(Article changed on October 22, 2013 at 19:41)
Steampunk - ACA rollout? by www.steampunker.de
As a sixty year-old healthcare consumer who is about to loose coverage when my wife retires I was pretty excited about the rollout of the Affordable Care Act (ACA) or as it's known by the lazy lamestream media, Obamacare. It's certainly not the single-payer system that nearly every modern western nation accepts as a human right and hardworking American families actually deserve, but I guess it's better than nothing -- we shall see.
Like much of the Obama Presidency this program may yet prove to be another promise that fails to deliver if my recent experience of trying to go on-line to explore health care options is anything to go by. However, I do recognize that there is a big difference between a poorly planned website and the actual law itself.
President Obama is noted as something of a great speaker and wordsmith but he failed miserably with his so-called health care reforms which should have been branded health insurance reforms from day one. You wonder who was advising him, it's so dumb you wonder if it wasn't deliberate sabotage? It's a blunder that his Republican adversaries have successfully beaten him over the head with and has some Medicare and VA hospital recipients screaming for blood at the prospect of their government introducing a new socialistic medical system. In reality that's what these patients already have, the ACA is just NOT socialistic medical care in any form what so ever. It's actually a monopolistic gift for the health insurance industry and the removal of a single-payer option at the start of negotiations is only one of many betrayals by the Obama administration.
I frequently despair at the
political ignorance of many of my fellow Americans. The GI Bill being the
foundation of a prosperous post-war
Anyway, returning to my experience with the internet and the ACA which was more like a nightmare in steampunk failure. For the uninitiated, according to Wikipedia -- "Steampunk is a sub-genre of science fiction that typically features steam-powered machinery, especially in a setting inspired by industrialized Western civilization during the 19th century. It may also, though not necessarily, incorporate additional elements from the genres of fantasy, horror, historical fiction, alternate history, or other branches of speculative fiction' . Well my experience certainly included the first two and may yet include the last.
Clunky and clumsy best describe the questions and answers to the new policy that on-line consumers are faced with when they enter the portals to the ACA web pages. Compare this to getting a quote for a new mortgage! The process appears to have been designed by someone locked into a 1990's Fortran time warp. This screw-up applies at both the state and national levels. I'm no Bill Gates but neither am I a complete Luddite when it comes to exploring the internet. After three days of trying, the numerous problems, freezes, and crashes that all the sites exhibited were enough to make me give up and try to make direct contact by phone. This was only slightly less frustrating and I was eventually told to make an appointment with my local community development intermediary to discuss my ACA options. This proved to be an even greater fiasco as my "navigator' turned out to be a retired engineer with sight and hearing problems who was unfamiliar with computers and the ACA system. It's nice that the government pays people like this to work but just as we need qualified & experienced pilots to fly planes we need skilled personnel to be ACA navigators.

INFORMATION |
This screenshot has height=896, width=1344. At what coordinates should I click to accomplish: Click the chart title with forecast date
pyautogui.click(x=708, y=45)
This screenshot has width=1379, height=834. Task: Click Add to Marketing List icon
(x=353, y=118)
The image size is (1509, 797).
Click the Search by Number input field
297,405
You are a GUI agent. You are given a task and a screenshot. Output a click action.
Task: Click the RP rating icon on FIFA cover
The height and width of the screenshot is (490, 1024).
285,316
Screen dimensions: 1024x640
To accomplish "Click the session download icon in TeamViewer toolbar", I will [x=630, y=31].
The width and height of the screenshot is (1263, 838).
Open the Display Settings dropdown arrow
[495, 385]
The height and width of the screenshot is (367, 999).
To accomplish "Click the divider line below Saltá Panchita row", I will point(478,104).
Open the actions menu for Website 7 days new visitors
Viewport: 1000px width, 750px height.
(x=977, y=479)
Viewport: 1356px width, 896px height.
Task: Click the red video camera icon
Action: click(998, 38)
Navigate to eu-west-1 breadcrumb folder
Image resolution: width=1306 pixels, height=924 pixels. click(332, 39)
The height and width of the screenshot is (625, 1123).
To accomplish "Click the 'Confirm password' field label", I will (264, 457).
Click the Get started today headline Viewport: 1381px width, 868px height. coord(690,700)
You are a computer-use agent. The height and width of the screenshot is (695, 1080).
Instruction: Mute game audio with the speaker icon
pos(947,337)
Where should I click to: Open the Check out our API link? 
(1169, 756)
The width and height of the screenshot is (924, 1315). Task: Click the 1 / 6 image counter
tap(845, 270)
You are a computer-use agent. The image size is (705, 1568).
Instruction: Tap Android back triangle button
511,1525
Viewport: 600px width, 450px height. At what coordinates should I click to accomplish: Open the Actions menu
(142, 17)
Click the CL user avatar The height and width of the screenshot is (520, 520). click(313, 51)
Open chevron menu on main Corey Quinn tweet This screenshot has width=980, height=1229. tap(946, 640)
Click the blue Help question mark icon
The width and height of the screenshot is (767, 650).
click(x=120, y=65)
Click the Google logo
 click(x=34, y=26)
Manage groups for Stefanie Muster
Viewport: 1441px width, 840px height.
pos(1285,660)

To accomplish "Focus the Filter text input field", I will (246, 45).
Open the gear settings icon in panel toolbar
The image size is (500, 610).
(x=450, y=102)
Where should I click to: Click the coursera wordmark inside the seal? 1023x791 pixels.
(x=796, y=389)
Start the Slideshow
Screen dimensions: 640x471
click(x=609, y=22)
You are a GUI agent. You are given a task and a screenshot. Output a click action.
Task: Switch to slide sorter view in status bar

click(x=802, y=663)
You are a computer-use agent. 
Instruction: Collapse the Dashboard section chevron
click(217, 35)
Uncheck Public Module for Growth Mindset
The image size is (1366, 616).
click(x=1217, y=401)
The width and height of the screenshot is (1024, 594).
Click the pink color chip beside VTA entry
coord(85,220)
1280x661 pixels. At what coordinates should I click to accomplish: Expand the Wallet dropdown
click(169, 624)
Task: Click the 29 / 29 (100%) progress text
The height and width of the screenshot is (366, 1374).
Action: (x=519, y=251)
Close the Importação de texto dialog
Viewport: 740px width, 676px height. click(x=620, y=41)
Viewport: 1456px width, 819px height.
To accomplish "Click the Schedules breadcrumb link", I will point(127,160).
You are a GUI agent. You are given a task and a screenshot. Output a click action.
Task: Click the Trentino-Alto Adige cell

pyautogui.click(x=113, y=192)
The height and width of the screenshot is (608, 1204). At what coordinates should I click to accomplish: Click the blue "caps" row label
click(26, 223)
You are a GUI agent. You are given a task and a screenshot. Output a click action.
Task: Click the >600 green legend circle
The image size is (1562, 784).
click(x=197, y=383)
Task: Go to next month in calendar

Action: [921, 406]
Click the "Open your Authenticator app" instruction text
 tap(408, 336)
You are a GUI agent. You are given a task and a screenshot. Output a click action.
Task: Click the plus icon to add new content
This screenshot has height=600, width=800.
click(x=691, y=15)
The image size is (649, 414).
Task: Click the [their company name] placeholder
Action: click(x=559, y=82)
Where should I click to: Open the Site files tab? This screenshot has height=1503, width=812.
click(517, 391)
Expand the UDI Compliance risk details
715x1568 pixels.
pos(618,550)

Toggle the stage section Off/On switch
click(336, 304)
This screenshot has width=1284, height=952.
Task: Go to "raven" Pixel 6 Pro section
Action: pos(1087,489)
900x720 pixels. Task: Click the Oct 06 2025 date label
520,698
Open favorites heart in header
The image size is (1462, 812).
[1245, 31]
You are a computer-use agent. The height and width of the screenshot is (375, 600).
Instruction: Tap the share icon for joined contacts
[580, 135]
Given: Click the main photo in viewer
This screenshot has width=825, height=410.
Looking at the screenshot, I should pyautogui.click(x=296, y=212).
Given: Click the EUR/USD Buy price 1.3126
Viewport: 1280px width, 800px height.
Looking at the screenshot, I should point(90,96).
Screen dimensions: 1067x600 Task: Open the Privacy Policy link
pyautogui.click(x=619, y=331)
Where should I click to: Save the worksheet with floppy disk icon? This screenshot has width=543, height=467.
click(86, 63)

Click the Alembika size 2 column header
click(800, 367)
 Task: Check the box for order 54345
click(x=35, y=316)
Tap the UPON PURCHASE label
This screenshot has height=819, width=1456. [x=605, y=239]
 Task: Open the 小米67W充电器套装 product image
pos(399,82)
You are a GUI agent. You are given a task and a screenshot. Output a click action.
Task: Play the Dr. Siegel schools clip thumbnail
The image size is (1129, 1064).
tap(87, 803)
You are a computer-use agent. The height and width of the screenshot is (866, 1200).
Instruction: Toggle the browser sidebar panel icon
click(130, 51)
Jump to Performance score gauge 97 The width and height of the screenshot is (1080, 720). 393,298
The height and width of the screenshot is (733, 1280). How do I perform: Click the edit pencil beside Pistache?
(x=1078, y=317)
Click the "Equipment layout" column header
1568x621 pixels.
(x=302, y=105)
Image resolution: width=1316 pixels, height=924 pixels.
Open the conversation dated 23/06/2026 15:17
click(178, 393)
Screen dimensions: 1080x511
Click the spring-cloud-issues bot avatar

YOUR TASK | Rewrite everything in the ACA rollout article from "Like much of" down to "actual law itself.", changing "website" to "web portal".

ANSWER SECTION |
Like much of the Obama Presidency this program may yet prove to be another promise that fails to deliver if my recent experience of trying to go on-line to explore health care options is anything to go by. However, I do recognize that there is a big difference between a poorly planned web portal and the actual law itself.